Nowhere in America is the importance of the Clean Water Act’s jurisdiction more critical than in the Chesapeake Watershed. We understand that more than 100,000 rivers and streams come together to form North America’s largest estuary and they are ALL critical to the health of the Chesapeake. These streams and rivers, along with their associated wetlands, serve as:
- habitat for hundreds of species;
- buffers by slowing the flow of pollutants into the Bay; and
- sponges that soak up and hold large amounts of flood water and stormwater runoff.
Despite major steps forward that have resulted in a majority of the nation’s waters now being safe for fishing, swimming, and other uses, recent Supreme Court decisions, have placed this progress at risk. The guidance developed by professional scientists and approved by the Obama Administration provides strong protection for our nation’s waters and restores the ability of Federal agencies to enforce the Clean Water Act.
I also want to underscore the fact that the guidance reflects the long-standing agricultural and other exemptions codified in the Clean Water Act.
Mr. President, this is a common-sense solution right in the mainstream of American values.
The Supreme Court’s recent rulings put millions of acres of wetlands and thousands of miles of streams at risk.
The Court’s decision in its 2001 ruling in SWANCC v. U.S. Army Corps of Engineers and its more recent rulings in 2006—Rapanos v. United States and Carabell v. Army Corps of Engineers—threatened to roll back the Clean Water Act, making nearly 60 percent of our nation’s waters vulnerable to polluters.
The waters threatened by the narrowing of Clean Water Act protections are important for fish and wildlife habitat, flood protection, and supplying drinking water.
More than 117 million Americans receive drinking water supplied at least in part by headwaters and similar streams.
These vital streams and wetlands are also critical to the health of our most treasured water bodies from the Chesapeake Bay to the Great Lakes and Lake Champlain to the Puget Sound.

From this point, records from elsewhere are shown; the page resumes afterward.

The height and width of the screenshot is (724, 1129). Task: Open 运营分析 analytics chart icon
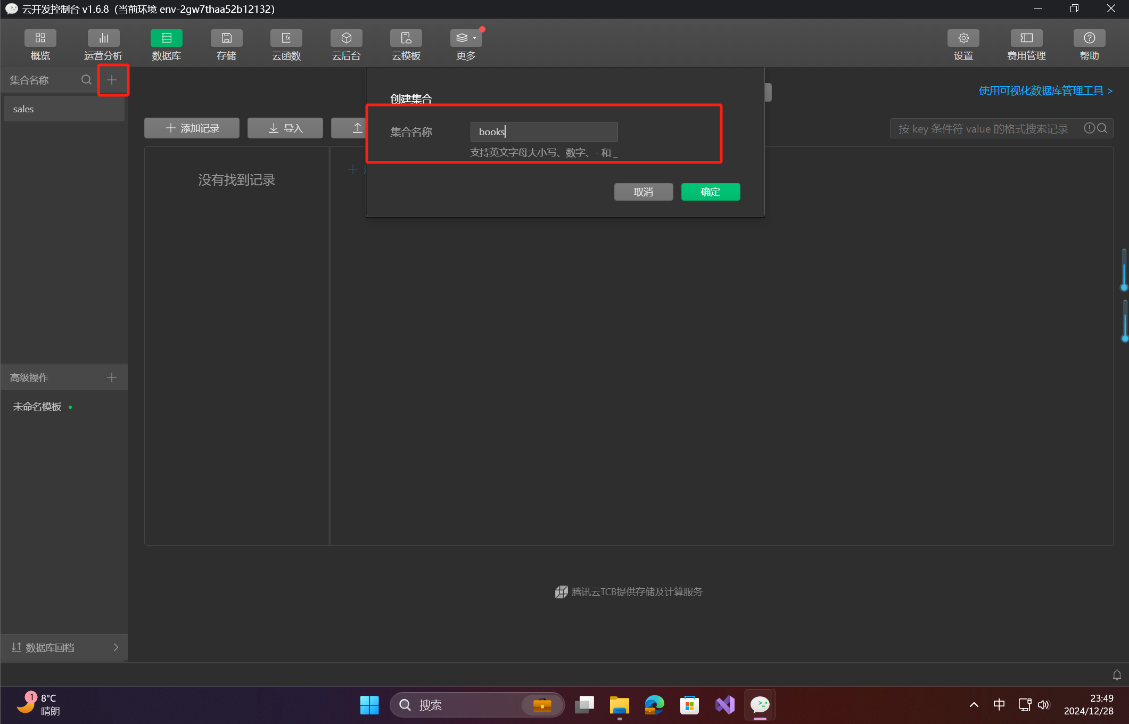point(103,38)

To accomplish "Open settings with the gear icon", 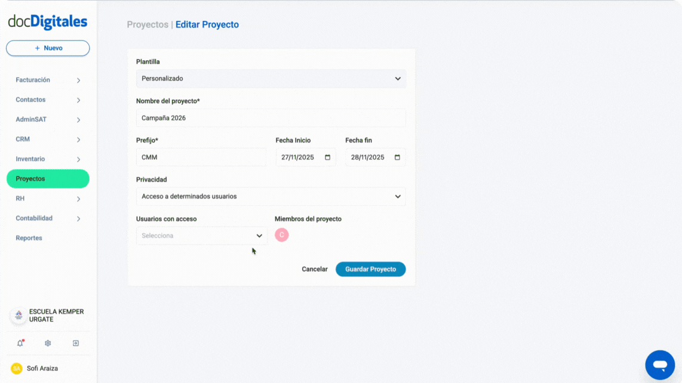I will [47, 343].
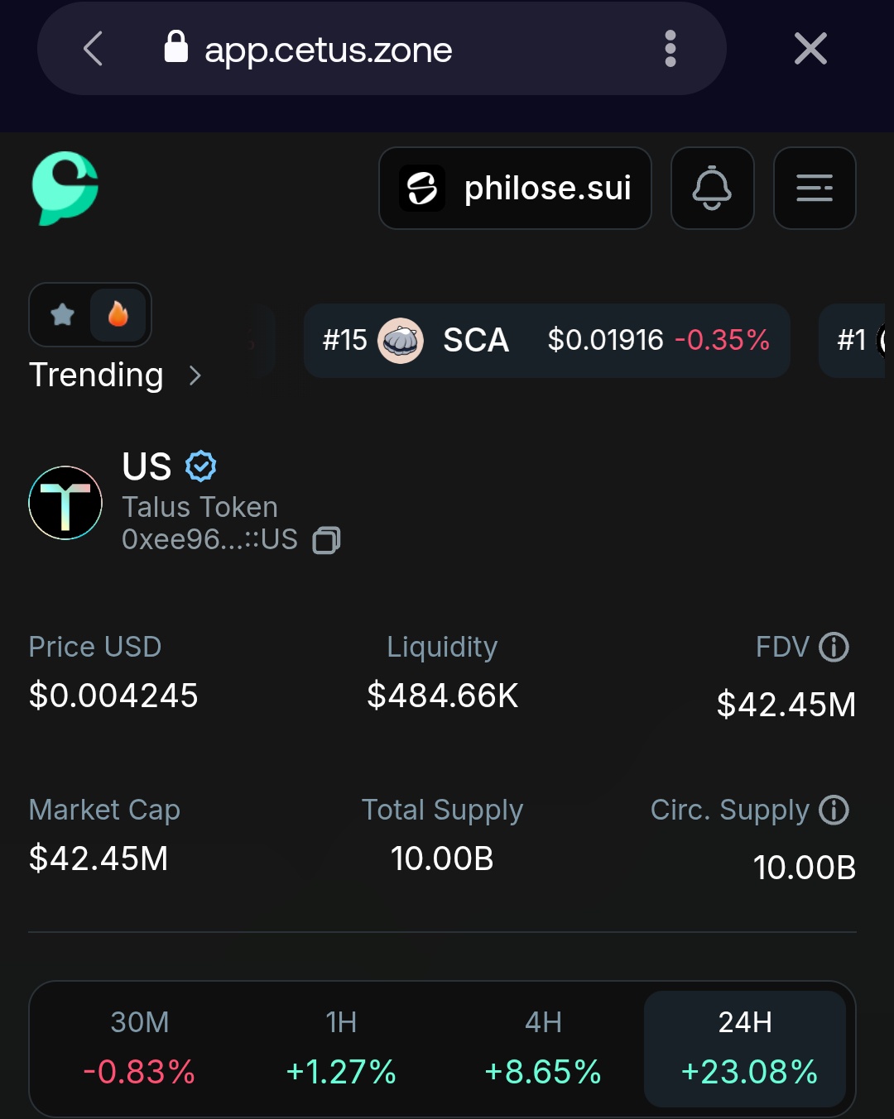Click the Talus Token logo
The image size is (894, 1119).
pos(65,503)
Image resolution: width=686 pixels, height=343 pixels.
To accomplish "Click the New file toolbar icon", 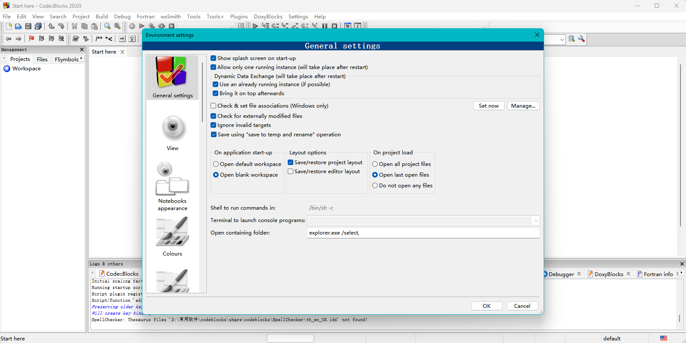I will tap(9, 27).
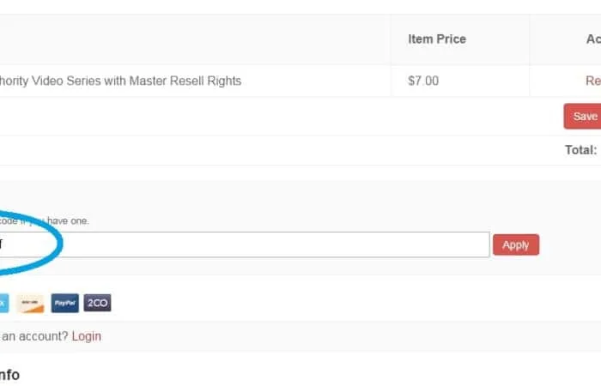Pick the light blue American Express icon
The width and height of the screenshot is (601, 386).
[x=3, y=304]
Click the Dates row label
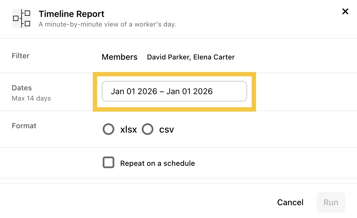Image resolution: width=357 pixels, height=218 pixels. tap(22, 88)
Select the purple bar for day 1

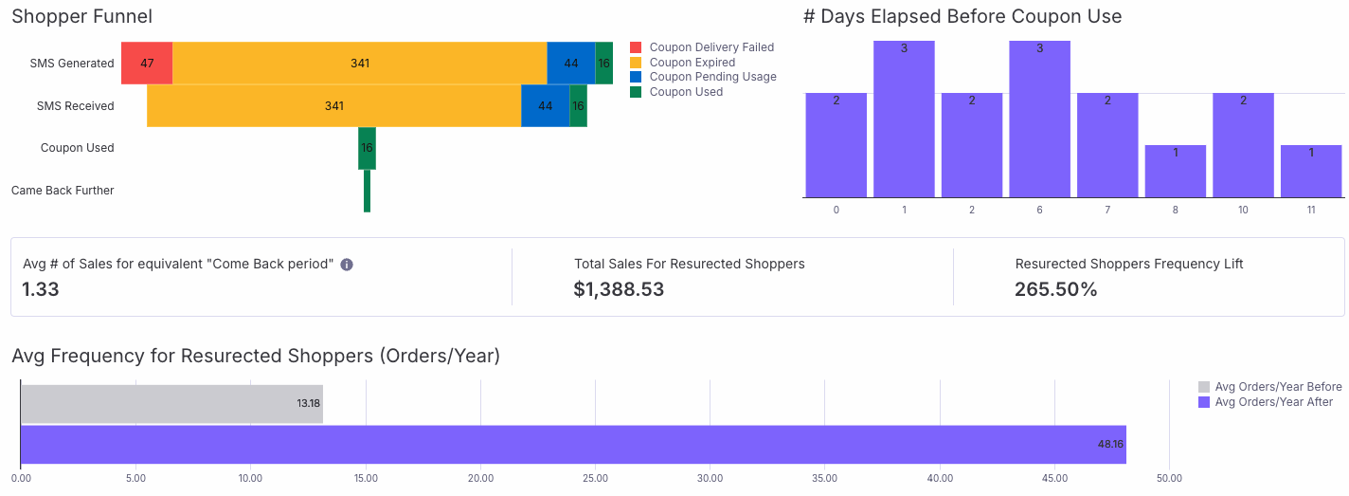(904, 119)
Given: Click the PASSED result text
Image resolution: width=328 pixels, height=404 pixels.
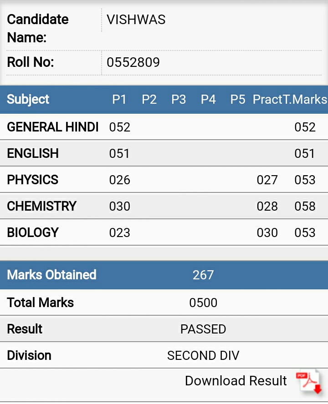Looking at the screenshot, I should [x=203, y=329].
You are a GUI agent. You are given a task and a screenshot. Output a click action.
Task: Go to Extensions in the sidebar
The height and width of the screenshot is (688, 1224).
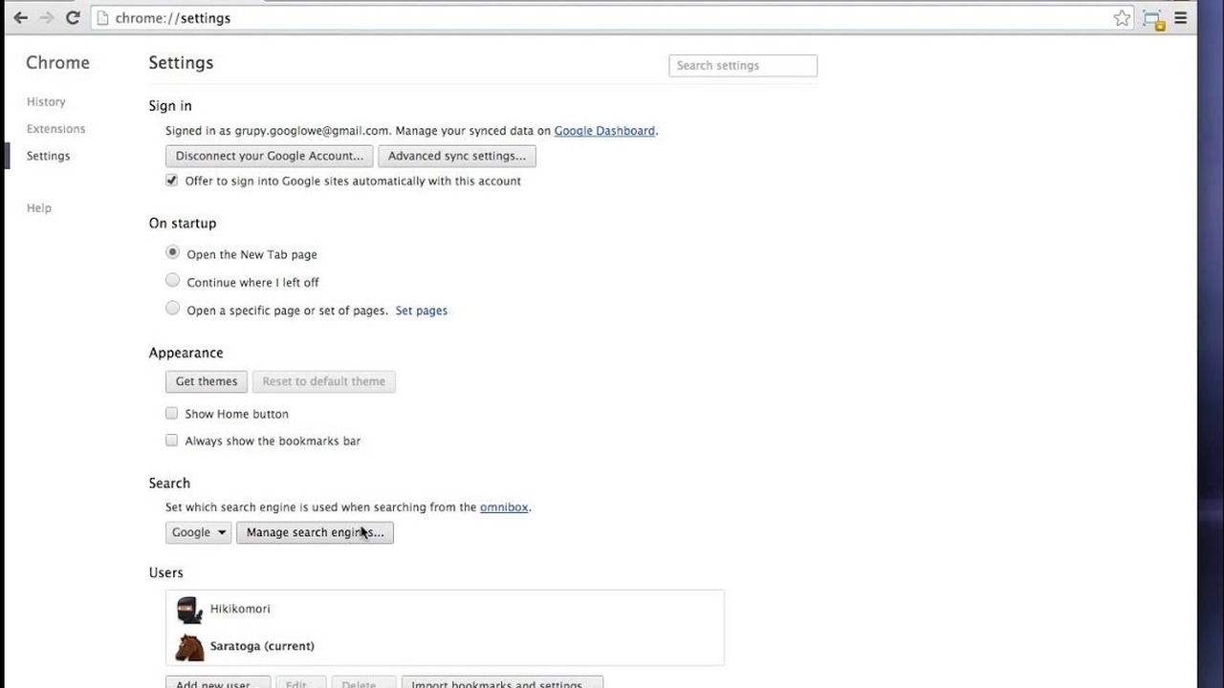pyautogui.click(x=55, y=128)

Millions of small streams and wetlands provide the freshwater that flows into these regional economic engines and emblems of cherished ways of life. If we do not protect this incredible network of waters, we cannot hope to restore these water bodies to health.
As Americans, we cherish clean water and the magnificent bounty we are blessed with. That is why last week’s announcement was met with such strong support from a broad range of Americans, especially from our sportsmen.
Among the groups supporting the Administration’s action are Ducks Unlimited, the Izaak Walton League of America, the National Wildlife Federation, the Theodore Roosevelt Conservation Partnership, and Trout Unlimited.
As chairman of the Water and Wildlife Subcommittee of the Environment and Public Works Committee, I am especially pleased that the Administration has taken such a strong and sensible approach to protecting our nation’s waters.
Too often we raise our voices to criticize the actions of others. Today, I am proud to add my voice to the chorus of thanks to the Obama Administration for a job well done.